## Set exercise:
Arrange the listing from the line holding "Open the Star Wars Outlaws story pack promo" through the end of the listing, inclusive, as a two-column CSV with the columns "instruction" and "coordinates": one row per instruction, with its text and its answer each in a single quoted field and line breaks replaced by spaces.

— BEGIN Available records —

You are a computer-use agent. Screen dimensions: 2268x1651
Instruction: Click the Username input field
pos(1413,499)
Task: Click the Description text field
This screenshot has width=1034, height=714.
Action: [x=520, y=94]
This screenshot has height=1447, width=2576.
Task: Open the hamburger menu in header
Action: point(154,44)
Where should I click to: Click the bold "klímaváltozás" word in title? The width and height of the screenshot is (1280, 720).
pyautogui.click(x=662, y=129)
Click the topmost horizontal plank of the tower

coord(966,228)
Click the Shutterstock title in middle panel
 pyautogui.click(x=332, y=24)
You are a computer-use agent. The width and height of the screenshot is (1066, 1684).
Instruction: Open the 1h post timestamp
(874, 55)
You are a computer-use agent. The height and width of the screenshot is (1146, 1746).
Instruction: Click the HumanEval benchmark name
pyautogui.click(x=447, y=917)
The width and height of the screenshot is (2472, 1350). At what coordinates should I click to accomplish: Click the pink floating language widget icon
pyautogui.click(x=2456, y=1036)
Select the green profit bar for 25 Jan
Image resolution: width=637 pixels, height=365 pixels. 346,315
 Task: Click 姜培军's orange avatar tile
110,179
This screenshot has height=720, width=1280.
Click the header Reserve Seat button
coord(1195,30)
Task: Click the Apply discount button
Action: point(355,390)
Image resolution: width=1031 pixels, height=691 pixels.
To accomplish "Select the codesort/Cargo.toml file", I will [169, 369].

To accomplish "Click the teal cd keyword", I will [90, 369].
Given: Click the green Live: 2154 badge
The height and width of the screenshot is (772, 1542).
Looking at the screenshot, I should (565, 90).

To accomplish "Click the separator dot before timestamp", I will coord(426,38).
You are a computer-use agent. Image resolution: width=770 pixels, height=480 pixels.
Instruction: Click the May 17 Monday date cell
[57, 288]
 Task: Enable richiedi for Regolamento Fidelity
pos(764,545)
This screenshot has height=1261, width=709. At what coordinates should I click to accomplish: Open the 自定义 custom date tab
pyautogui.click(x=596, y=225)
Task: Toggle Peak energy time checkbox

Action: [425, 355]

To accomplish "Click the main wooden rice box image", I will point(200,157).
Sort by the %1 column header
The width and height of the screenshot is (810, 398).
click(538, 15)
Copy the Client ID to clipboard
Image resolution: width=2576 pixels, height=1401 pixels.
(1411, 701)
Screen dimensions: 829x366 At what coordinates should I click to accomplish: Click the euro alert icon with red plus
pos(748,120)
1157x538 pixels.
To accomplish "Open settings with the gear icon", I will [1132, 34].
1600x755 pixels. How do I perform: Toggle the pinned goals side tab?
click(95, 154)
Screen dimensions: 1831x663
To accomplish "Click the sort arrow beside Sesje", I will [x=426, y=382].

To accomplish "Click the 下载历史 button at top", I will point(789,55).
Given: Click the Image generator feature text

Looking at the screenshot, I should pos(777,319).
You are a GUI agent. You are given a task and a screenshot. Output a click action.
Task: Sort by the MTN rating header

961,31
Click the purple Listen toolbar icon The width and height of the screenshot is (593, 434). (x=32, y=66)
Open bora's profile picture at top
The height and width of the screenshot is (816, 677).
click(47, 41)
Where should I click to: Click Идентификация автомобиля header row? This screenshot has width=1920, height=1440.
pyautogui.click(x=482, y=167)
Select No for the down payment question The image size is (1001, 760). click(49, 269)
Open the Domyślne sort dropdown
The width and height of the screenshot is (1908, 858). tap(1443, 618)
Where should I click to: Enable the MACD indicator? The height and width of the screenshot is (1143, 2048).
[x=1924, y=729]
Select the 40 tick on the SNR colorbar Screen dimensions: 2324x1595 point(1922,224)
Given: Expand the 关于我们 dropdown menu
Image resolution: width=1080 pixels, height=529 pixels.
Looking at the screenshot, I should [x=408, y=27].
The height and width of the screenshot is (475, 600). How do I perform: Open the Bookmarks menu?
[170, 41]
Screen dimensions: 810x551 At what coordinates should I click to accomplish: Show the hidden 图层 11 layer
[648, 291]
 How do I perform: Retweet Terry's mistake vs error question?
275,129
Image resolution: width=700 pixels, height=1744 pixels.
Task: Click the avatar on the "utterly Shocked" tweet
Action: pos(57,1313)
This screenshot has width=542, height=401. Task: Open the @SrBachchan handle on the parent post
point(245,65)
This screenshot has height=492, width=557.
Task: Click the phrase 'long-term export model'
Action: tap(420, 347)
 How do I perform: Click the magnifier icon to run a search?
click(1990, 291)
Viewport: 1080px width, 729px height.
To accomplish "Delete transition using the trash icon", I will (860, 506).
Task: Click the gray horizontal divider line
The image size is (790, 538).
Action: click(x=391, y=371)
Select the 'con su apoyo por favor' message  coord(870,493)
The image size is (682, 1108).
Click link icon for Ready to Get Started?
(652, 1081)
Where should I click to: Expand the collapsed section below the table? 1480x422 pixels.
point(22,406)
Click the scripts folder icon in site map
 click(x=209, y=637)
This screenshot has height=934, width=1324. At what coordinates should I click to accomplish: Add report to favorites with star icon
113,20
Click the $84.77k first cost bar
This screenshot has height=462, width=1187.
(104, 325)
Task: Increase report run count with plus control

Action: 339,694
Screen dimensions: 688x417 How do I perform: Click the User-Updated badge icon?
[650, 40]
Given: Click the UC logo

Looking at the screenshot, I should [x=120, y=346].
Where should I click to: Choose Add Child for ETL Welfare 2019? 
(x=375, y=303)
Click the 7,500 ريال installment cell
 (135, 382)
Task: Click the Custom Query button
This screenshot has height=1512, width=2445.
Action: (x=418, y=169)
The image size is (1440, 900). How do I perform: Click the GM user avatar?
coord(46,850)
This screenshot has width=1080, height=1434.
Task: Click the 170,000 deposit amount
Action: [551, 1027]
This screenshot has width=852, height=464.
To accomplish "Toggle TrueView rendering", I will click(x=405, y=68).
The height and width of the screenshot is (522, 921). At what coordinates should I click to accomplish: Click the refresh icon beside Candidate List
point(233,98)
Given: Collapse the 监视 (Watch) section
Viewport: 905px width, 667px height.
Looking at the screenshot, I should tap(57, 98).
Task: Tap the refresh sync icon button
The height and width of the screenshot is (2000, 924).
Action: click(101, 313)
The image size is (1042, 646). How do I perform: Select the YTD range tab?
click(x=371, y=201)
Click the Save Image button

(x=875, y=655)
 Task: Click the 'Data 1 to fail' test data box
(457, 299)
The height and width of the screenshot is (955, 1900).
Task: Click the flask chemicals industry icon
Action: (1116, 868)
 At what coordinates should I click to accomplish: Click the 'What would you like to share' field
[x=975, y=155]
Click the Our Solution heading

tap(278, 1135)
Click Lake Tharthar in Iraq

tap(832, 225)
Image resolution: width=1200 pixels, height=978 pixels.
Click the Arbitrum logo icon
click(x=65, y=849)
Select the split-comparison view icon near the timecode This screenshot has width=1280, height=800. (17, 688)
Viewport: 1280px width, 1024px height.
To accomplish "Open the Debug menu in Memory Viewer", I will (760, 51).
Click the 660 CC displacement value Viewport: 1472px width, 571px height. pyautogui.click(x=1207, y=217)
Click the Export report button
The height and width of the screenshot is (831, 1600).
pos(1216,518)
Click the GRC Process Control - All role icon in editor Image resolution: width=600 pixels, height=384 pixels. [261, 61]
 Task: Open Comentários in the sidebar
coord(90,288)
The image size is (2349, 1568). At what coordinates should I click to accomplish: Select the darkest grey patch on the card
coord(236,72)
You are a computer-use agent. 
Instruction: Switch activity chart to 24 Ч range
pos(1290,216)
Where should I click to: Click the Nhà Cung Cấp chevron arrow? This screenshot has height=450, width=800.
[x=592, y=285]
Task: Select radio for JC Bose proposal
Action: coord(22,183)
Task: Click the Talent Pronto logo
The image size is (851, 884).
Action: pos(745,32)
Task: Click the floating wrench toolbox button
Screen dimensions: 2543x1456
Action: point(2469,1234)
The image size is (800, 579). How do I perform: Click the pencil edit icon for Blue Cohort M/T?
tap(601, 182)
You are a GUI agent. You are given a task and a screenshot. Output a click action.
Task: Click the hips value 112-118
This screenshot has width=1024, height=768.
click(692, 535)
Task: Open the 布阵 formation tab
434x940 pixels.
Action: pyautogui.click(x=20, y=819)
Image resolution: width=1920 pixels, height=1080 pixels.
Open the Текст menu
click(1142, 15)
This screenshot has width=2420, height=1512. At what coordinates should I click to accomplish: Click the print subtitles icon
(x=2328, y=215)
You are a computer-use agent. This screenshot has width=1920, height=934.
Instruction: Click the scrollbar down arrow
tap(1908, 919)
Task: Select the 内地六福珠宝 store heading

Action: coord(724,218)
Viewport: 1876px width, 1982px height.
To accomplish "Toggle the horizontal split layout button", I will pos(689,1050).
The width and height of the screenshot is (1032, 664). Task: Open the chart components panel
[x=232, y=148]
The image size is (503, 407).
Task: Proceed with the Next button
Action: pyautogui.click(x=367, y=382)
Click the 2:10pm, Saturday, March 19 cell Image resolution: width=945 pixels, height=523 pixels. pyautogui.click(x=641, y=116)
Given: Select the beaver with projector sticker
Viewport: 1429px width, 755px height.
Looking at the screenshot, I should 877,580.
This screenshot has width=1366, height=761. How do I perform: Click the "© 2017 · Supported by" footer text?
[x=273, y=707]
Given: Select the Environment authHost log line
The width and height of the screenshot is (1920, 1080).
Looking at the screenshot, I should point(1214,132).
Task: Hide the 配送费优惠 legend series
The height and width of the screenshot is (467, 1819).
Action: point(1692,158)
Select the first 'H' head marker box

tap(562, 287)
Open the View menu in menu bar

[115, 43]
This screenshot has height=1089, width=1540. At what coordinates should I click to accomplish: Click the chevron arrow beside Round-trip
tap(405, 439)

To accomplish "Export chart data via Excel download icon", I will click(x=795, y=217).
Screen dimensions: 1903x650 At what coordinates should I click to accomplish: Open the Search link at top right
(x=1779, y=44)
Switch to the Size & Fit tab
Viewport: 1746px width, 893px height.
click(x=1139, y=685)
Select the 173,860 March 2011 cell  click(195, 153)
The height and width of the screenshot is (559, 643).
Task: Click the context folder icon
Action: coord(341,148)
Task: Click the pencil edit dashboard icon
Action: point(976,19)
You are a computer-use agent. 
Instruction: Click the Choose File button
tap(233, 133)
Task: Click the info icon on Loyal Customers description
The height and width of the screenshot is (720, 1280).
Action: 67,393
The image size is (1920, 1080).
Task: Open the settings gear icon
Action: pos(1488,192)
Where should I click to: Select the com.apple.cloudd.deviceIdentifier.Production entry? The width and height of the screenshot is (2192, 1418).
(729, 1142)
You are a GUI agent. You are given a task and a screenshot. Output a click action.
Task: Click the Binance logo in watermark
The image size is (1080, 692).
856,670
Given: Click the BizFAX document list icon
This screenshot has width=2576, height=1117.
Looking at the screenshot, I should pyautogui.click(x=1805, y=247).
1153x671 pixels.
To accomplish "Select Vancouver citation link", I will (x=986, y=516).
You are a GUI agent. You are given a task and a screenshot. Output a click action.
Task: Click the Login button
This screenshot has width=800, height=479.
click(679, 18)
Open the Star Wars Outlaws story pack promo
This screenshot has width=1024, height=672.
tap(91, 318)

— END Available records —

## Result of this task:
instruction,coordinates
"Open the Star Wars Outlaws story pack promo This screenshot has width=1024, height=672.","tap(91, 318)"